# EXTRACT PROVIDED:
## BEGIN

Remember that meme that got passed around about some study that showed that people parsed lower-case letters much more easily than they did all caps? Every word in the paragraph was misspelled, but with letters that were approximately the same shape as what they replaced-- a c where an o should be, an f where a t should be.
I can’t find it, no doubt because search engines can’t match up the misspellings with the words they are supposed to represent. If somebody has a link, I’d really appreciate it.
The study was done at Cambridge University. I don’t recall that it had anything to do with caps, except that mixing cases made it harder. But MiXinG CasEs always makes reading harder, regardless of whether the words are scrambled. Same for ALL CAPS.
Comics readers like myself who’ve enjoyed the habit for decades have little problems reading all caps lettering since that’s the standard for comic books and comic strips. It’s probably more a case of media conditioning: I expect all caps reading comics, but it’s usually off-putting running into it elsewhere. Also, in terms of social mores, it’s considered rude to do so on internet message boards.
As noted earlier, you conflated the issue of mixing letters with the legibility of capital vs. lowercase letters. Other posters have already discussed the mixed-letters study, but in case you were wondering about capitals vs. lowercase, type in all-caps has been shown to reduce reading speed by about 13-20 percent. Check out the excellent book Dynamics in Document Design by Karen Schriver for more info about typography and document design.
I can’t find any of the debunkings I read on this topic earlier, but as usual for email forwards and the like, there’s certainly not an actual university study cited in the mixed-up text, and a lot of what it says is quite untrue. More is known about the process of letter recognition than used to be, and it’s a much more complicated subject than most people imagine. Further, the text used in this paragraph is not very thoroughly mixed; take the same text, mix each word properly (leaving, of course, the first and last letters in place), and it becomes MUCH harder to read. I’ll look around later for the hard-to-read version I found.
Yeah, but how much prose is there in a comic book? You’re not generally reading entire paragraphs. I can parse “KAPOW” okay, too, but the “I have a dream” speech presents a greater challenge when in all caps.
Check out the link I posted above (a page by a cognition scientist at Cambridge). It suggests some properties that a word should have if its scrambling is to be easily readable. It shows some examples of difficult-to-read scramblings, such as:
There was no study done at Cambridge (didn’t read my own link closely enough), but there was a Ph.D. thesis by Graham Rawlinson in 1976 that showed this exact phenomenon. Rawlinson wrote a letter to New Scientist about his work.

## END

# DIRECTIONS:
1. Please duplicate the part of the discussion of scrambled-word reading starting at "I can’t find any" and ending at "version I found.".
2. Answer these questions from the discussion of scrambled-word reading:
(a) By about how much has all-caps type been shown to reduce reading speed?
(b) In what year did Graham Rawlinson write his Ph.D. thesis?
(c) To which publication did Rawlinson write a letter about his work?
3. Extend the discussion of scrambled-word reading with new text that follows on from its last sentence.

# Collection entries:
## BEGIN

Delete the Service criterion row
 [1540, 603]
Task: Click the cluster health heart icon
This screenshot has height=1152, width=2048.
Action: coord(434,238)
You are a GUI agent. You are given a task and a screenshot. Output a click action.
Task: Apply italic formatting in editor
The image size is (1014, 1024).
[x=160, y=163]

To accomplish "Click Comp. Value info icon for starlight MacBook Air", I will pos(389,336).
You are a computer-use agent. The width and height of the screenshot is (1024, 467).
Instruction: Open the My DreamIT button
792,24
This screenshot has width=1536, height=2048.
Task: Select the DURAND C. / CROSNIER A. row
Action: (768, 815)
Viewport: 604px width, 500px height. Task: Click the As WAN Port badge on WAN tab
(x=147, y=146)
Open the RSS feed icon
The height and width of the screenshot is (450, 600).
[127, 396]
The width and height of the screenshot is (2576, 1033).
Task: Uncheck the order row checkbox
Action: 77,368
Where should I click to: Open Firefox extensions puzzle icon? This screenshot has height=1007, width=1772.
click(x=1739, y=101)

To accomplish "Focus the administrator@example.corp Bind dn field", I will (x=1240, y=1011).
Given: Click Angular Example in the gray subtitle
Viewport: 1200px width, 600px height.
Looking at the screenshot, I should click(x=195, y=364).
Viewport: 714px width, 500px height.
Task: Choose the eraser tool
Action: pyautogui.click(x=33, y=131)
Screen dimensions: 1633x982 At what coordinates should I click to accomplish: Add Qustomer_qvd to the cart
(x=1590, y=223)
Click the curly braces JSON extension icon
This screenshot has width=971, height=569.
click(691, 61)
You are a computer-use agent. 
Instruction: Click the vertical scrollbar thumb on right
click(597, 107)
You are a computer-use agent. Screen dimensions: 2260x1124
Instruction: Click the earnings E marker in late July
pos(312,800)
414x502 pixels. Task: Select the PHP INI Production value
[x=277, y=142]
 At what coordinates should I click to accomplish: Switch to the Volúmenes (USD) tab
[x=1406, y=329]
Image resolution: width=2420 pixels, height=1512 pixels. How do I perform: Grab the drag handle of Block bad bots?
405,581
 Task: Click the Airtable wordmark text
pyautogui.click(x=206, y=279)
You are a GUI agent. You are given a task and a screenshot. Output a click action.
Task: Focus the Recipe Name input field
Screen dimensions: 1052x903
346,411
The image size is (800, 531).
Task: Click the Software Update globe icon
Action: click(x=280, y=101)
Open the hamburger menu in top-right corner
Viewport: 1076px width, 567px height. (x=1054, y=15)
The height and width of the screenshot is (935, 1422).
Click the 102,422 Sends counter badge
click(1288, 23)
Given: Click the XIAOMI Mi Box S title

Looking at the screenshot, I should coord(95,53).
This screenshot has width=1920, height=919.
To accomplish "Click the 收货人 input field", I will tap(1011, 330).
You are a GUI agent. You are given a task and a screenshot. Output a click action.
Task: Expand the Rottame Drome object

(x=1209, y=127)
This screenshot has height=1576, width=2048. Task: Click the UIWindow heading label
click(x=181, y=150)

## END

# THE RESULTS:
1.
I can’t find any of the debunkings I read on this topic earlier, but as usual for email forwards and the like, there’s certainly not an actual university study cited in the mixed-up text, and a lot of what it says is quite untrue. More is known about the process of letter recognition than used to be, and it’s a much more complicated subject than most people imagine. Further, the text used in this paragraph is not very thoroughly mixed; take the same text, mix each word properly (leaving, of course, the first and last letters in place), and it becomes MUCH harder to read. I’ll look around later for the hard-to-read version I found.

2.
(a) About 13-20 percent.
(b) 1976.
(c) New Scientist.

3.
Define “paying more attention to”. It’s harder to tell capital letters apart from each other, so you need to devote more attentional resources to figuring out what the letters and words are, which slows down your reading speed.
If you mean, do the readers take more time because they think all caps make the text more important, then no, that’s not a factor in the results.
It does depend on the writer, which comic strip/book and to some extent the skill of the letterer. Chris Claremont, Berklely Breathed, George Herriman, Bill Foster, Kevin Smith, early Stan Lee, Bill Watterson, Brian Michael Bendis, Dave Sim and Christopher Priest are writers whose works characteristically dump chunks of all-caps dialogue and expostion at you. I’m as comfortable reading Alan Moore’s PROMETHEA as I am FROM HELL. Even though the latter has traditional capitalization but IMO the lettering is harder to read because of the chosen font size.
I don’t think so. I’ve seen readability studies comparing reading speed in text samples that were mixed case, all lower case, and all upper case. These studies used tasks designed so the participants would pay the same attention to all samples and there were specific instructions to counter any “gee, this is all caps it must be important” reaction. The studies found that reading all-caps text was significantly slower than mixed case or all lower case because it eliminates the whole-word processing which we use to quickly read most words. All caps forces you to pay attention to individual letters, which is not the same thing as paying more attention to the content of the all-caps text.
The studies were motivated by US military use of all-capped text in almost all electronic communication. In this real-world case, people do have to pay more attention to the all-capped text because it’s so hard to read, and productivity would go up considerably if they would switch to mixed case. Unfortunately, I can’t find an online link to these studies. I’ll keep looking.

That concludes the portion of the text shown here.